> [Texte]:
· · · ·

Le croyant peut aussi « savoir[13] » que, face à tant d’humains sans espérance, c’est une puissante ressource d’assumer cette difficulté avec Dieu, dans la foi, comme un combat où nous ne sommes pas seuls : premier moment de la voie positive[14]. La difficulté, alors, n’est plus difficulté, ni même tentation, elle devient épreuve (sens strict) : ne pas rester dans la neutralité, résister à la tentation, démasquer la séduction et lui dire non. Entrant dans ce cheminement, le chrétien peut alors faire l’expérience (épreuve) que la foi produit l’attente, le mouvement, la tension vers Dieu, ressort secret mais puissant de la patience-endurance : deuxième temps de la voie ascendante. C’est une seconde grâce, une grâce supérieure venant conforter la première (Jn 1.16). De cela on peut vraiment et sainement se réjouir. Cet enseignement, parfaitement évangélique, me semble essentiel pour l’ensemble de la vie chrétienne.

· · · ·

> [Données fournies]:

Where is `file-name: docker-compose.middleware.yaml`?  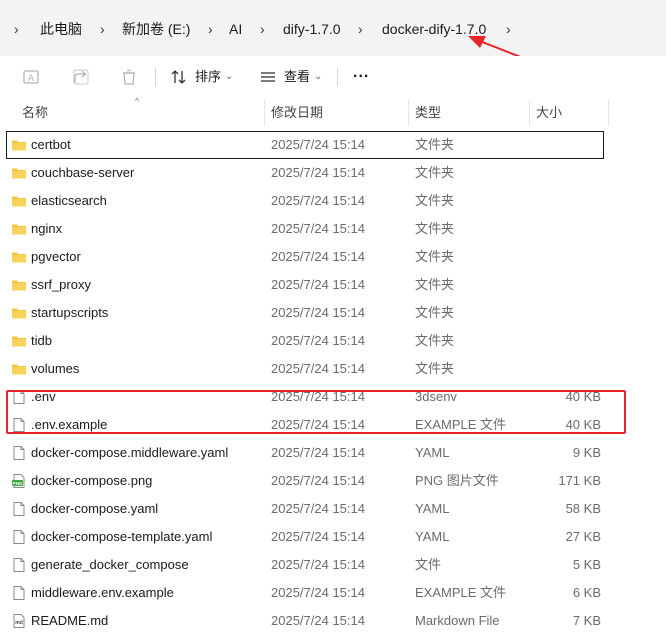 file-name: docker-compose.middleware.yaml is located at coordinates (130, 453).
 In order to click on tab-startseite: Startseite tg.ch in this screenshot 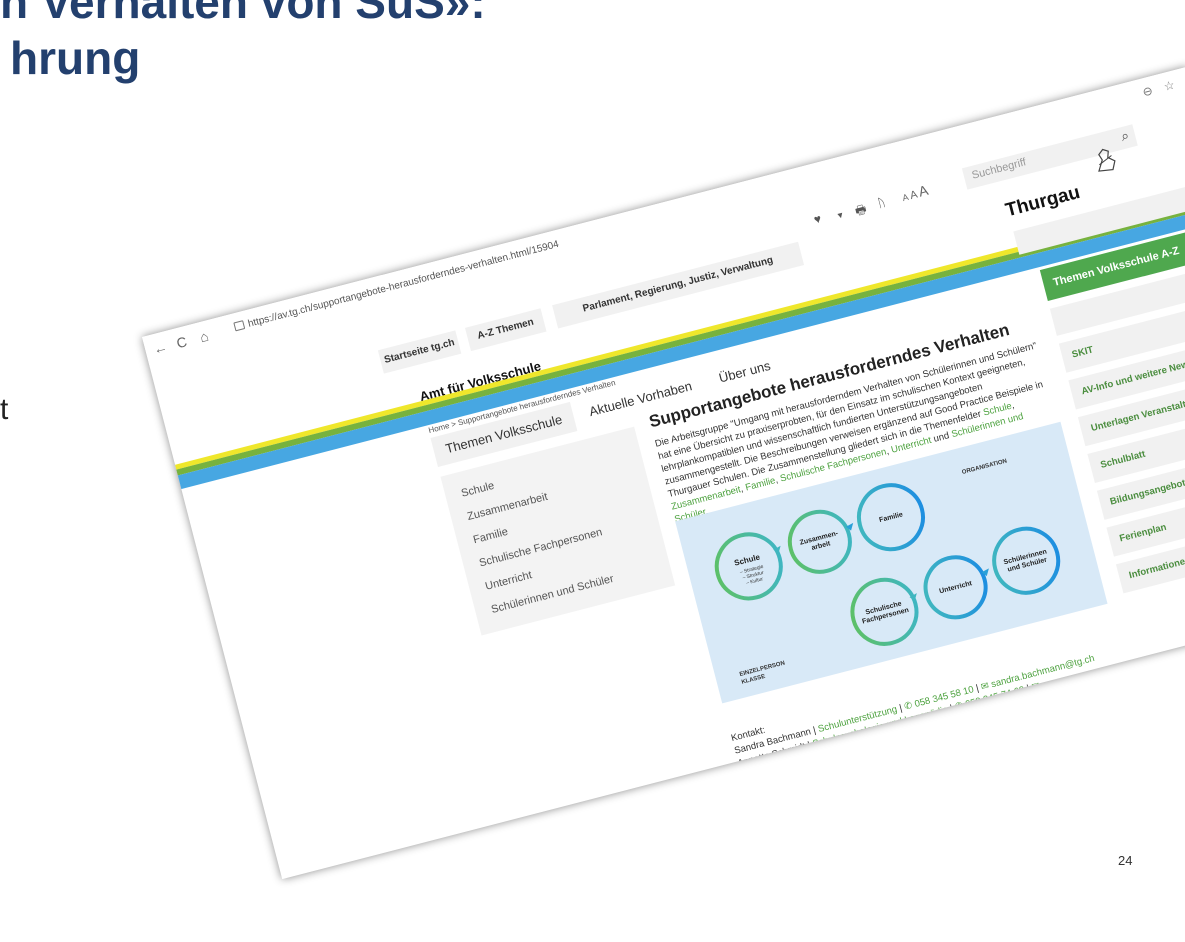, I will do `click(420, 352)`.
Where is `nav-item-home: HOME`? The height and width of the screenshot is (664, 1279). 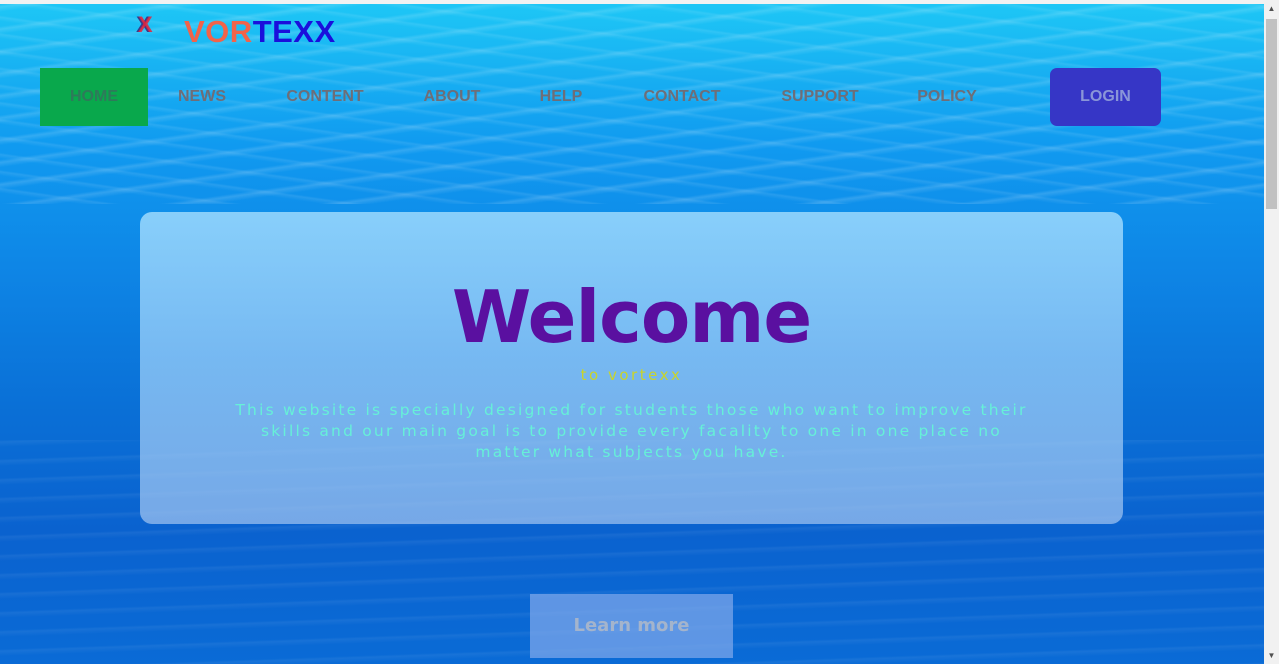 nav-item-home: HOME is located at coordinates (94, 97).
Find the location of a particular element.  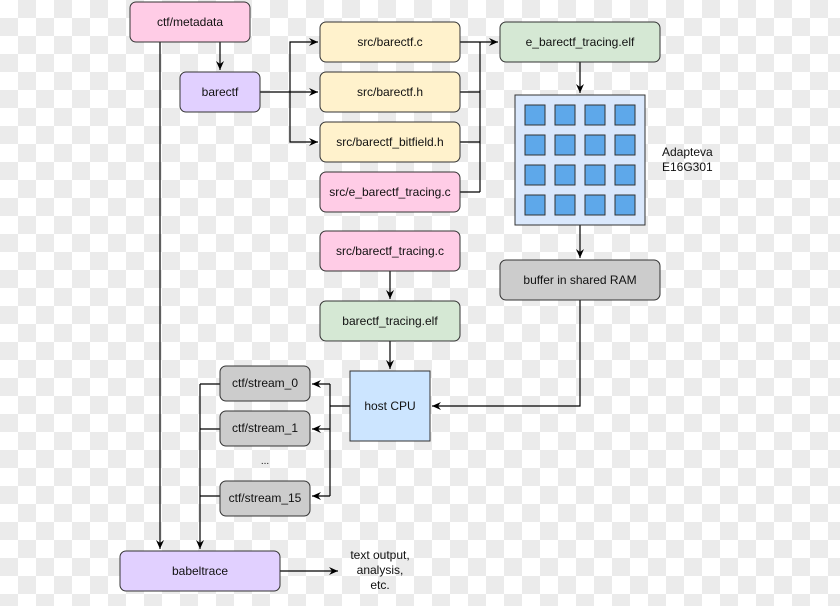

node-src-barectf-c: src/barectf.c is located at coordinates (390, 42).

· · · ·

> [Tâche]: Citez le texte en entier, mot pour mot. Les données n'ont aucun lien avec le texte.

> [Corrigé]:
Le croyant peut aussi « savoir[13] » que, face à tant d’humains sans espérance, c’est une puissante ressource d’assumer cette difficulté avec Dieu, dans la foi, comme un combat où nous ne sommes pas seuls : premier moment de la voie positive[14]. La difficulté, alors, n’est plus difficulté, ni même tentation, elle devient épreuve (sens strict) : ne pas rester dans la neutralité, résister à la tentation, démasquer la séduction et lui dire non. Entrant dans ce cheminement, le chrétien peut alors faire l’expérience (épreuve) que la foi produit l’attente, le mouvement, la tension vers Dieu, ressort secret mais puissant de la patience-endurance : deuxième temps de la voie ascendante. C’est une seconde grâce, une grâce supérieure venant conforter la première (Jn 1.16). De cela on peut vraiment et sainement se réjouir. Cet enseignement, parfaitement évangélique, me semble essentiel pour l’ensemble de la vie chrétienne.